Try it —
The required result is one figure, the count of lines below with the string "will" in them.

Records from a collection
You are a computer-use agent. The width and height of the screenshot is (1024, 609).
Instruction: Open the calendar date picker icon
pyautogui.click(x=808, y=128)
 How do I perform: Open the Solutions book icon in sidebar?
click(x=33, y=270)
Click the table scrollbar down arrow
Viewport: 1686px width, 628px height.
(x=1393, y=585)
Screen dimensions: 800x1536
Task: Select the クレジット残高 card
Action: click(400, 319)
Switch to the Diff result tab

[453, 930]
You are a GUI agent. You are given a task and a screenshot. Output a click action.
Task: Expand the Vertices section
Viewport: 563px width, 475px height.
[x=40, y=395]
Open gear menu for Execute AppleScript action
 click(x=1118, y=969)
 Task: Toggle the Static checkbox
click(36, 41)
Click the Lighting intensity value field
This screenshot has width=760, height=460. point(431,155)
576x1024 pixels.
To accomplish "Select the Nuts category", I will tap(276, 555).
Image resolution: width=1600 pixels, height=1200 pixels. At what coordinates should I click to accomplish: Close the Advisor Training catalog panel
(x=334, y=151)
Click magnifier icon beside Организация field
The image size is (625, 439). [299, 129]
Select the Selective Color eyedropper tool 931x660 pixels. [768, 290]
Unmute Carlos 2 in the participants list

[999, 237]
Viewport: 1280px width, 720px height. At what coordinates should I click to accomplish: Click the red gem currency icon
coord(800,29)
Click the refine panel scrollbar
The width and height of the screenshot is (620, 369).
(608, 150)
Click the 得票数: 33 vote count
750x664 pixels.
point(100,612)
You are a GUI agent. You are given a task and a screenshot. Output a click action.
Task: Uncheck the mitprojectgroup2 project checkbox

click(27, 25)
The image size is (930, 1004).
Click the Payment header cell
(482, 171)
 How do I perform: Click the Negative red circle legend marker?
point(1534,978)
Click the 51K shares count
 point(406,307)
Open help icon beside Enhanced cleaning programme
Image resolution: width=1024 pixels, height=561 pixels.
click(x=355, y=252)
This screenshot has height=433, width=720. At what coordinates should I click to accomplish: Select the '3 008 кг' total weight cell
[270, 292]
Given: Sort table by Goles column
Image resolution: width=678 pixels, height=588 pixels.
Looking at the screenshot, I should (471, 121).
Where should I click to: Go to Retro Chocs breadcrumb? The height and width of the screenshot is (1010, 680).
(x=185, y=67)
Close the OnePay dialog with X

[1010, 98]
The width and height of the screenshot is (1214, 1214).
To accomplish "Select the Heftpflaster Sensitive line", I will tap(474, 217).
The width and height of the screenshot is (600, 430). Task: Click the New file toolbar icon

Answer for the task —
2